About the job
We invite you to submit your CV in English, along with your English proficiency level.
At Mindrift, we bridge the gap between specialists and project-based AI opportunities offered by leading technology companies, with a focus on evaluating, testing, and enhancing AI systems. Please note, this role is project-based and does not involve permanent employment.
Opportunity Highlights:
Each project entails distinct tasks, and contributors may:
- Craft innovative computational data science problems that mirror real-world analytical workflows across sectors such as telecom, finance, government, e-commerce, and healthcare.
- Develop challenges requiring Python solutions utilizing libraries like Pandas, Numpy, Scipy, Sklearn, Statsmodels, Matplotlib, and Seaborn.
- Ensure that problems are computationally demanding and cannot be manually resolved within a reasonable timeframe (days/weeks).
- Formulate problems that necessitate complex reasoning chains in areas like data processing, statistical analysis, feature engineering, predictive modeling, and insight extraction.
- Produce deterministic problems with reproducible outcomes, avoiding stochastic elements unless fixed random seeds are provided for exact replication.
- Base problems on actual business challenges, including customer analytics, risk assessment, fraud detection, forecasting, optimization, and operational efficiency.
- Design comprehensive problems that encompass the entire data science pipeline (data ingestion → cleaning → exploratory data analysis → modeling → validation → deployment considerations).

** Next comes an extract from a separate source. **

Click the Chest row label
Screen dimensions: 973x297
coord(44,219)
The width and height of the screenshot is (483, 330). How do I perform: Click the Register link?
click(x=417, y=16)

- Integrate big data processing scenarios that require scalable computational techniques.
- Validate solutions utilizing Python alongside standard data science libraries and statistical approaches.
- Clearly document problem statements within realistic business contexts and provide verified correct answers.
What We Are Looking For:
This opportunity suits Data Science specialists with expertise in Python who are open to part-time, non-permanent projects. Ideally, candidates will possess:
- 5+ years of hands-on data science experience demonstrating tangible business impact.
- A portfolio of completed projects and publications that showcase real-world problem-solving capabilities.
- Proficiency in Python programming for data science (Pandas, Numpy, Scipy, Scikit-learn, Statsmodels).
- Advanced skills in statistical analysis and machine learning, with a deep understanding of algorithms, methods, and their practical applications.
- Expertise in SQL and database operations for data manipulation and analysis.
- Experience with Generative AI technologies (LLMs, RAG, prompt engineering, vector databases).
- Familiarity with MLOps practices and model deployment workflows.
- Knowledge of modern frameworks such as TensorFlow, PyTorch, and LangChain.
- Exceptional written English skills (C1+).
How the Process Works:
Apply → Pass qualifications → Join a project → Complete tasks → Get compensated.